Liquidity and Capital Resources
On July 20, 2020, we consummated the Initial Public Offering of 25,300,000 Units, inclusive of the underwriter’s election to fully exercise its option to purchase an additional 3,300,000 Units, at a price of $10.00 per Unit, generating gross proceeds of $253,000,000. Simultaneously with the closing of the Initial Public Offering, we consummated the sale of 7,060,000 Private Placement Warrants to the Sponsor at a price of $1.00 per Private Placement Warrant, generating gross proceeds of $7,060,000.
Following the Initial Public Offering, the exercise of the over-allotment option in full and the sale of the Private Placement Warrants, a total of $253,000,000 was placed in the Trust Account. We incurred $14,528,328 in transaction costs, including $5,060,000 of underwriting fees, $8,855,000 of deferred underwriting fees and $613,328 of other costs.
For the three months ended March 31, 2022, net cash used in operating activities was $249,967. Net income of $5,706,488 was affected by interest earned on marketable securities of $22,557 and a change in fair value of warrant liabilities of $6,975,369. Changes in operating assets and liabilities provided $1,041,471 of cash from operating activities.
For the three months ended March 31, 2021, net cash used in operating activities was $120,754. Net income of $4,951,213 was affected by interest earned on marketable securities of $6,239 and a change in fair value of warrant liabilities of $5,124,600. Changes in operating assets and liabilities provided $58,872 of cash from operating activities.
As of March 31, 2022, we had marketable securities held in the Trust Account of $253,060,073. We intend to use substantially all of the funds held in the Trust Account, including any amounts representing interest earned on the Trust Account, which interest shall be net of taxes payable and excluding deferred underwriting commissions, to complete our Business Combination. We may withdraw interest from the Trust Account to pay taxes, if any. Through March 31, 2022, we have not withdrawn any interest from the Trust Account. To the extent that our share capital or debt is used, in whole or in part, as consideration to complete a Business Combination, the remaining proceeds held in the Trust Account after any redemptions will be used as working capital to finance the operations of the target business or businesses, make other acquisitions and pursue our growth strategies.
As of March 31, 2022, we had cash of $299,825 held outside of the Trust Account.
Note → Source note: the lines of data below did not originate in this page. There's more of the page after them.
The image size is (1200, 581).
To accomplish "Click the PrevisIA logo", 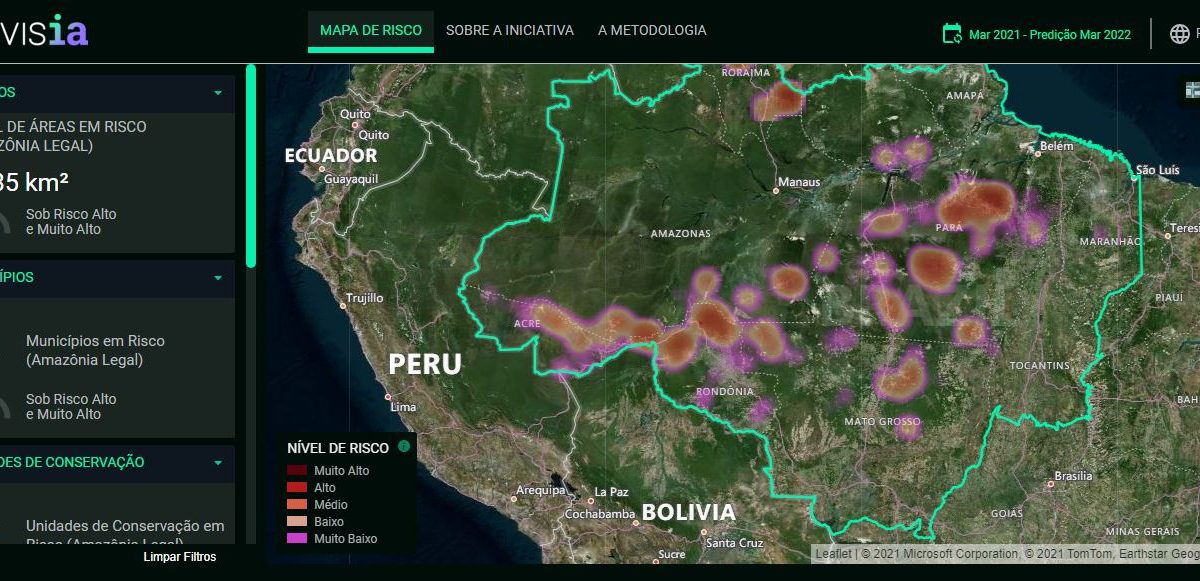I will [45, 30].
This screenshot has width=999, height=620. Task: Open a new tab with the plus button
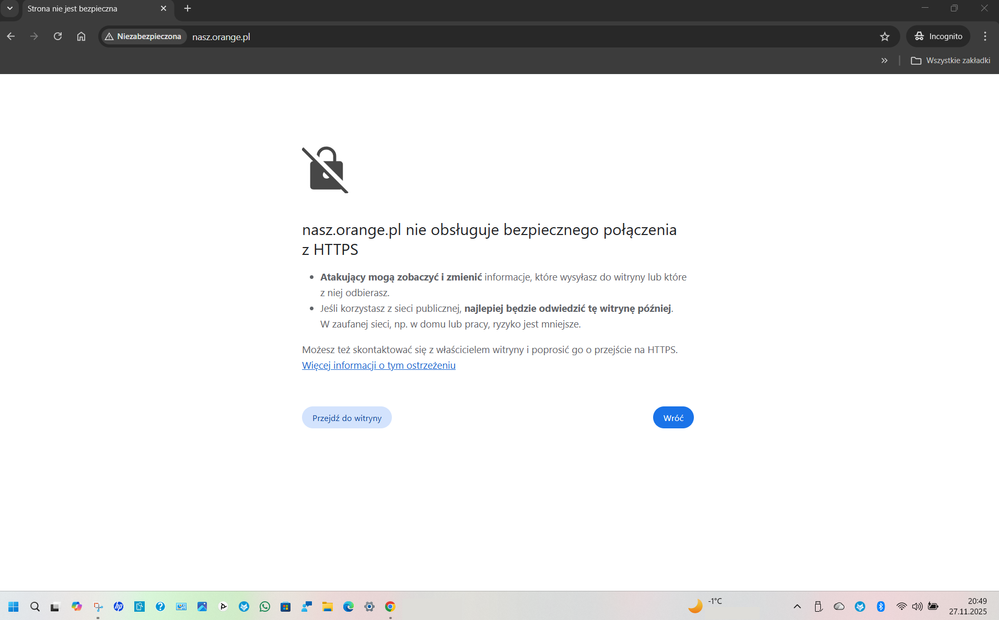(187, 8)
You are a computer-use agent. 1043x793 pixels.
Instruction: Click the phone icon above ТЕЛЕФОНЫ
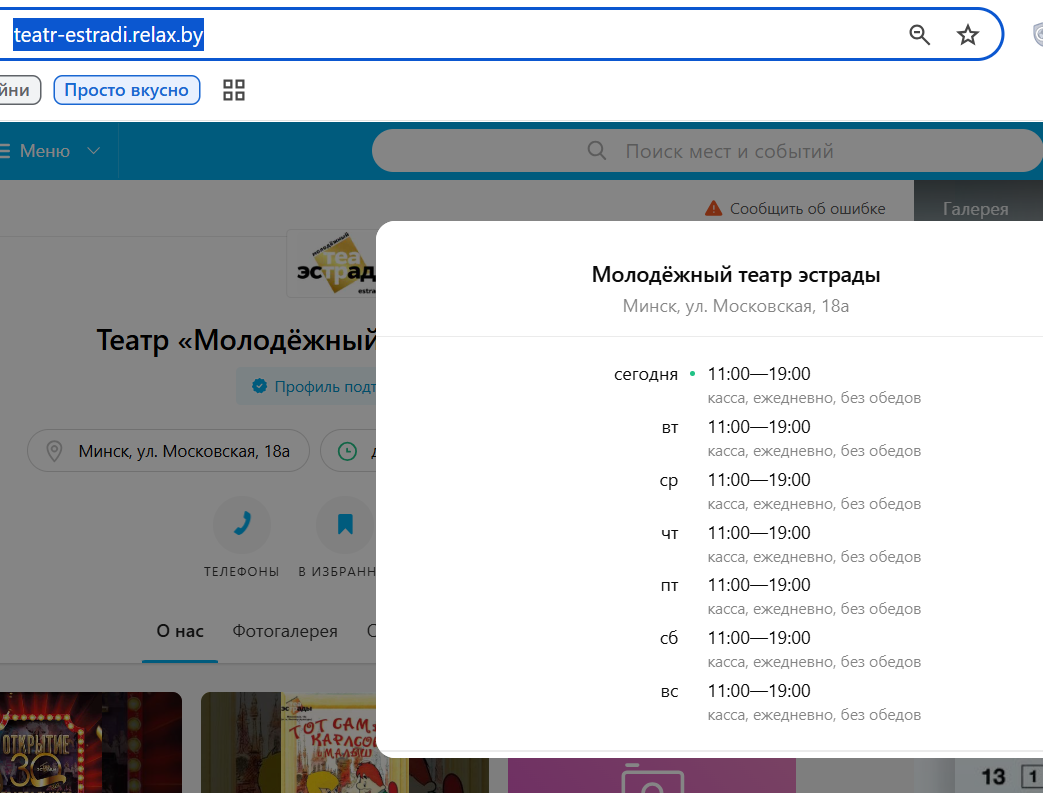241,524
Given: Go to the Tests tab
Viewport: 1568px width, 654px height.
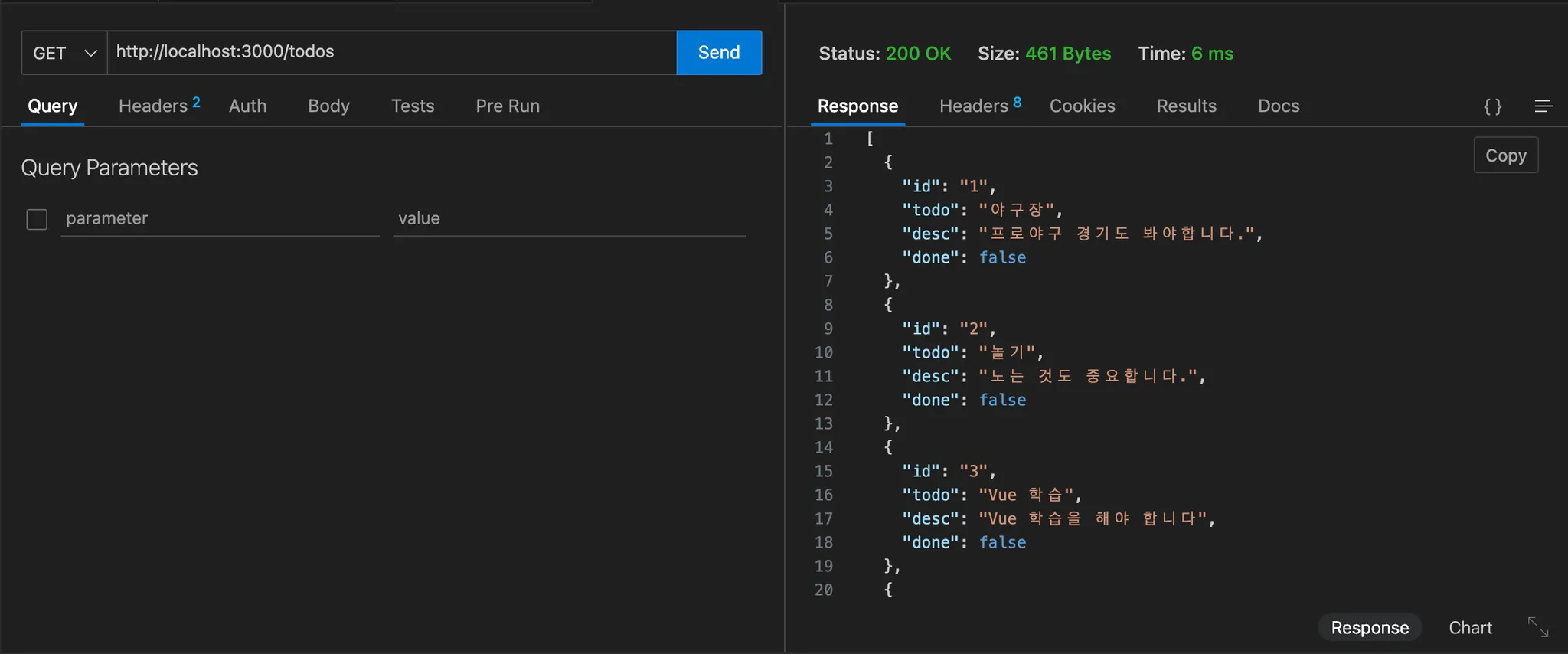Looking at the screenshot, I should (x=413, y=106).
We intend to use the funds held outside the Trust Account primarily to identify and evaluate target businesses, perform business due diligence on prospective target businesses, travel to and from the offices, plants or similar locations of prospective target businesses or their representatives or owners, review corporate documents and material agreements of prospective target businesses, structure, negotiate and complete a Business Combination.
In order to fund working capital deficiencies or finance transaction costs in connection with a Business Combination, our Sponsor or an affiliate of our Sponsor or certain of our officers and directors may, but are not obligated to, loan us funds as may be required. If we complete a Business Combination, we may repay such loaned amounts out of the proceeds of the Trust Account released to us. In the event that a Business Combination does not close, we may use a portion of the working capital held outside the Trust Account to repay such loaned amounts, but no proceeds from our Trust Account would be used for such repayment. Up to $1,500,000 of such loans may be convertible into warrants, at a price of $1.00 per warrant, at the option of the lender. The warrants would be identical to the Private Placement Warrants. As of March 31, 2022, there were no amounts drawn.
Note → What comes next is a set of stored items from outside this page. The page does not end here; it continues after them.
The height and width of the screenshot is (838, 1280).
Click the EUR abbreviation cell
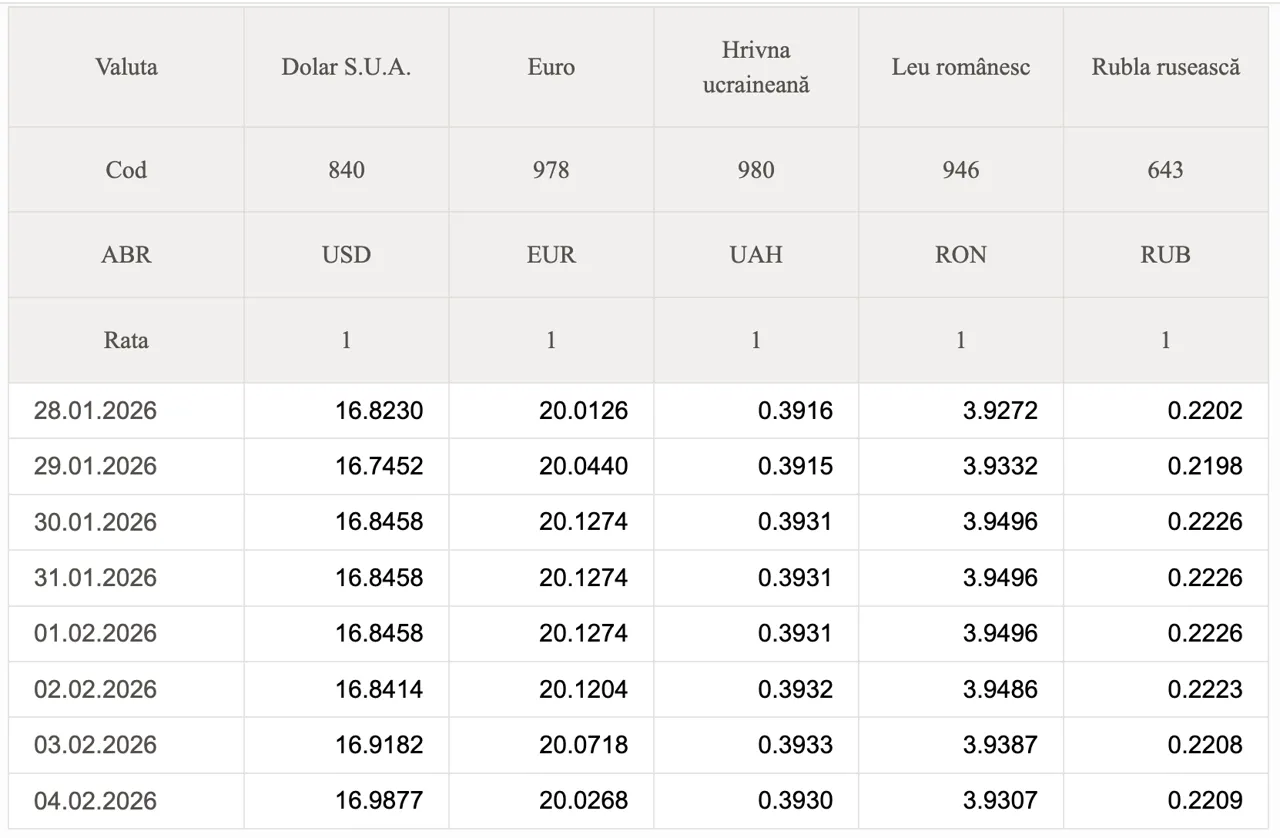[x=551, y=255]

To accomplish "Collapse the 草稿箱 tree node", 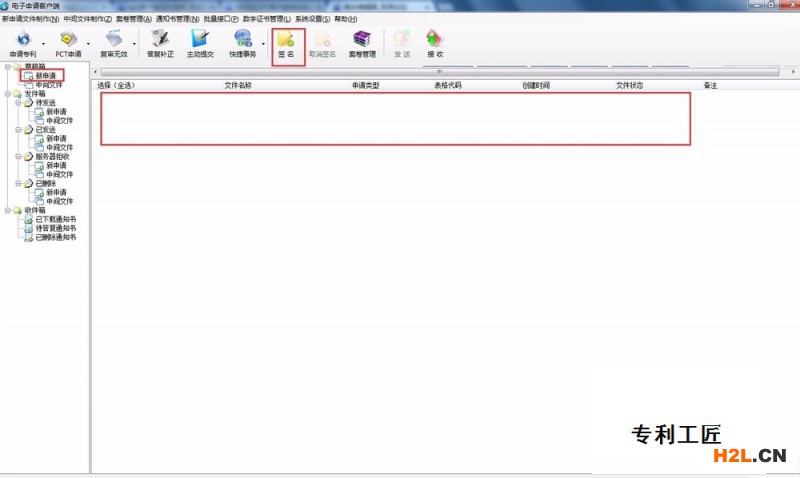I will coord(7,67).
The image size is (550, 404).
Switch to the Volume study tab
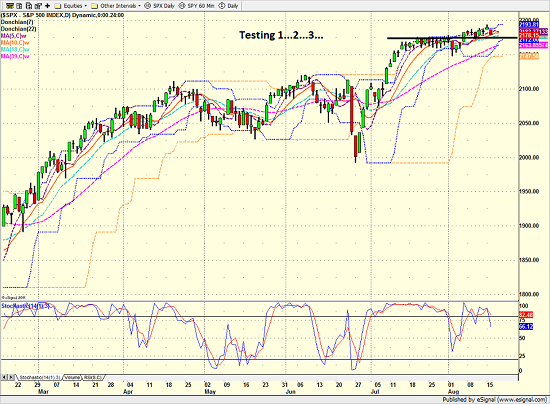coord(72,377)
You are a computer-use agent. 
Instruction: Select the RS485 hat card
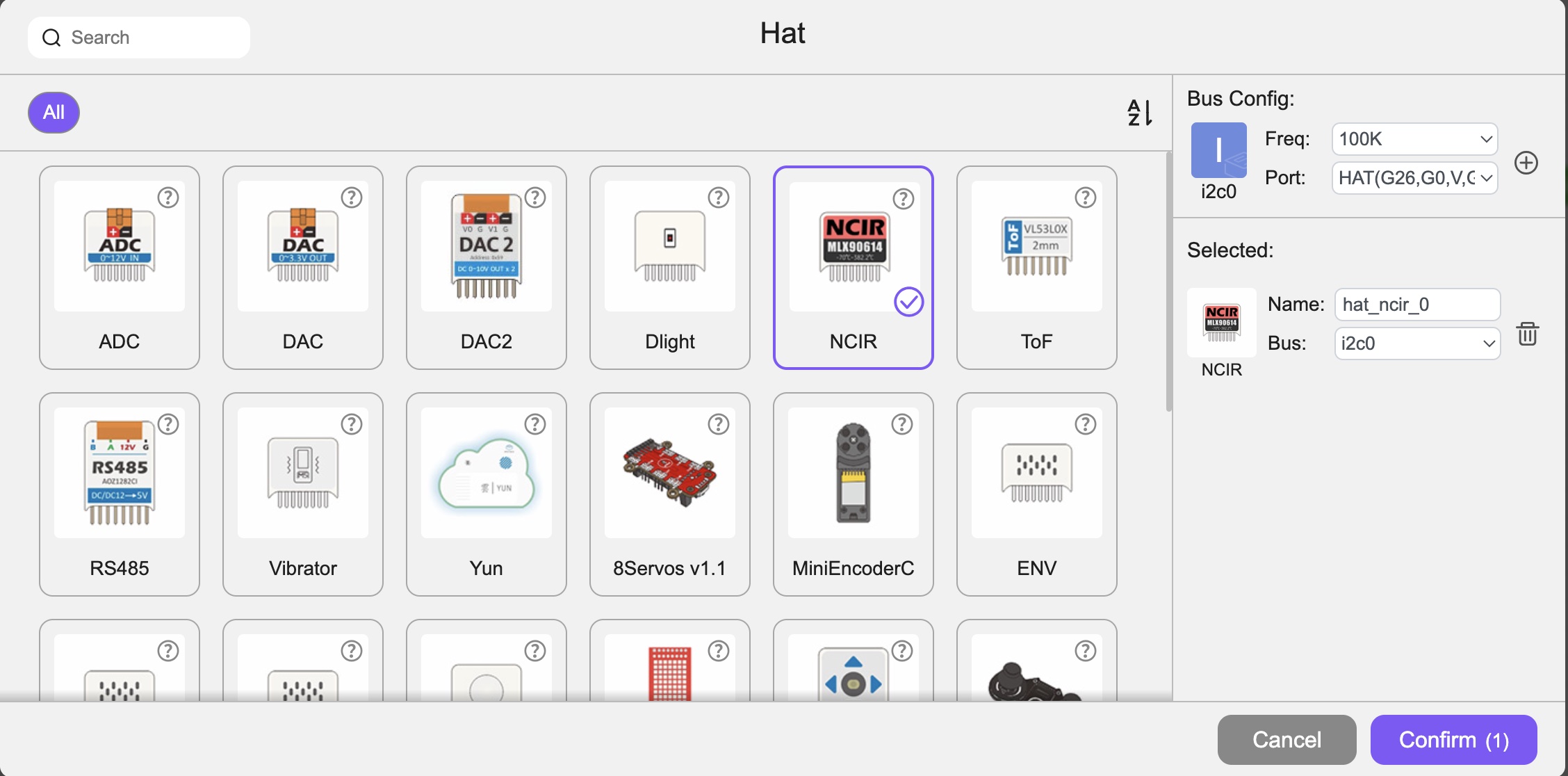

On August 11, 2021, the Sponsor committed to provide the Company an aggregate of $150,000 in loans for working capital purposes. On February 21, 2022, the Sponsor committed to provide the Company with an additional $755,000 in loans for working capital purposes, bring the total commitment amount to $905,000. These loans will be non-interest bearing, unsecured and will be repaid upon the consummation of a business combination. If the Company does not consummate a business combination, all amounts loaned to the Company in connection with these loans will be forgiven except to the extent that the Company has funds available to it outside of its Trust Account. As of March 31, 2022 and through filing date of this Quarterly Report on Form 10-Q, no amount was drawn under this agreement.
Management intends to draw down on these loans, as necessary, to create cash inflows for working capital purposes.
If our estimate of the costs of identifying a target business, undertaking in-depth due diligence and negotiating a Business Combination are less than the actual amount necessary to do so, we may have insufficient funds available to operate our business prior to our initial Business Combination. Moreover, we may need to obtain additional financing either to complete our Business Combination or because we become obligated to redeem a significant number of our Public Shares upon completion of our Business Combination, in which case we may issue additional securities or incur debt in connection with such Business Combination.